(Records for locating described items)
----

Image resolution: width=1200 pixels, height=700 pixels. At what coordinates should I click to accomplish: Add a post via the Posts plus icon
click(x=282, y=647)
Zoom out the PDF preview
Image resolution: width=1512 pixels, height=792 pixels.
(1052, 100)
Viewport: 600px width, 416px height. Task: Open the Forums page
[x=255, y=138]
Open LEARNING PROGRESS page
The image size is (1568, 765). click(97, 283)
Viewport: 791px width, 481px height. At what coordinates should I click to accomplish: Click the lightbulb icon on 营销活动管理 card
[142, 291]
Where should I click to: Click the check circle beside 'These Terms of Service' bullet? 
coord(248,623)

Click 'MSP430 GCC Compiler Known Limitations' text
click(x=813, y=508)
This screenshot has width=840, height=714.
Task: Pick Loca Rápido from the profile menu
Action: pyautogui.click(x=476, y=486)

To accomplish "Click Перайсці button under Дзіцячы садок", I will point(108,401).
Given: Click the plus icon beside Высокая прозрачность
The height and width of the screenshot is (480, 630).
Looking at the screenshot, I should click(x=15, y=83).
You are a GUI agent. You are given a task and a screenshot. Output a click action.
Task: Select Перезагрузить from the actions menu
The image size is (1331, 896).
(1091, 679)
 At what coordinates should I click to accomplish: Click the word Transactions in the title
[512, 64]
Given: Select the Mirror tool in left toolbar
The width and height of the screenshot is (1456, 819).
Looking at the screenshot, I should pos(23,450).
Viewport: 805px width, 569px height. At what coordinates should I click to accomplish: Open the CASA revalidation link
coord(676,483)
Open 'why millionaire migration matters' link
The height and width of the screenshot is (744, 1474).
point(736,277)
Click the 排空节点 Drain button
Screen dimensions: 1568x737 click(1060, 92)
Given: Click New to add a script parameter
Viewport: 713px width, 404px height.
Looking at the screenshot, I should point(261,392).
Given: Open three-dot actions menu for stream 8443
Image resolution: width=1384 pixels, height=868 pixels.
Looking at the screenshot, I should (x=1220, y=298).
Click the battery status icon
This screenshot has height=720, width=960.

----

* **WHAT YOU NEED TO DO**
Copy the records above line for line, with no changes.

* **FINAL RESULT**
Image resolution: width=1200 pixels, height=700 pixels. At what coordinates should I click to accomplish: Add a post via the Posts plus icon
click(x=282, y=647)
Zoom out the PDF preview
Image resolution: width=1512 pixels, height=792 pixels.
(1052, 100)
Viewport: 600px width, 416px height. Task: Open the Forums page
[x=255, y=138]
Open LEARNING PROGRESS page
The image size is (1568, 765). click(97, 283)
Viewport: 791px width, 481px height. At what coordinates should I click to accomplish: Click the lightbulb icon on 营销活动管理 card
[142, 291]
Where should I click to: Click the check circle beside 'These Terms of Service' bullet? 
coord(248,623)

Click 'MSP430 GCC Compiler Known Limitations' text
click(x=813, y=508)
This screenshot has width=840, height=714.
Task: Pick Loca Rápido from the profile menu
Action: pyautogui.click(x=476, y=486)

To accomplish "Click Перайсці button under Дзіцячы садок", I will point(108,401).
Given: Click the plus icon beside Высокая прозрачность
The height and width of the screenshot is (480, 630).
Looking at the screenshot, I should click(x=15, y=83).
You are a GUI agent. You are given a task and a screenshot. Output a click action.
Task: Select Перезагрузить from the actions menu
The image size is (1331, 896).
(1091, 679)
 At what coordinates should I click to accomplish: Click the word Transactions in the title
[512, 64]
Given: Select the Mirror tool in left toolbar
The width and height of the screenshot is (1456, 819).
Looking at the screenshot, I should pos(23,450).
Viewport: 805px width, 569px height. At what coordinates should I click to accomplish: Open the CASA revalidation link
coord(676,483)
Open 'why millionaire migration matters' link
The height and width of the screenshot is (744, 1474).
point(736,277)
Click the 排空节点 Drain button
Screen dimensions: 1568x737 click(1060, 92)
Given: Click New to add a script parameter
Viewport: 713px width, 404px height.
Looking at the screenshot, I should point(261,392).
Given: Open three-dot actions menu for stream 8443
Image resolution: width=1384 pixels, height=868 pixels.
Looking at the screenshot, I should (x=1220, y=298).
Click the battery status icon
This screenshot has height=720, width=960.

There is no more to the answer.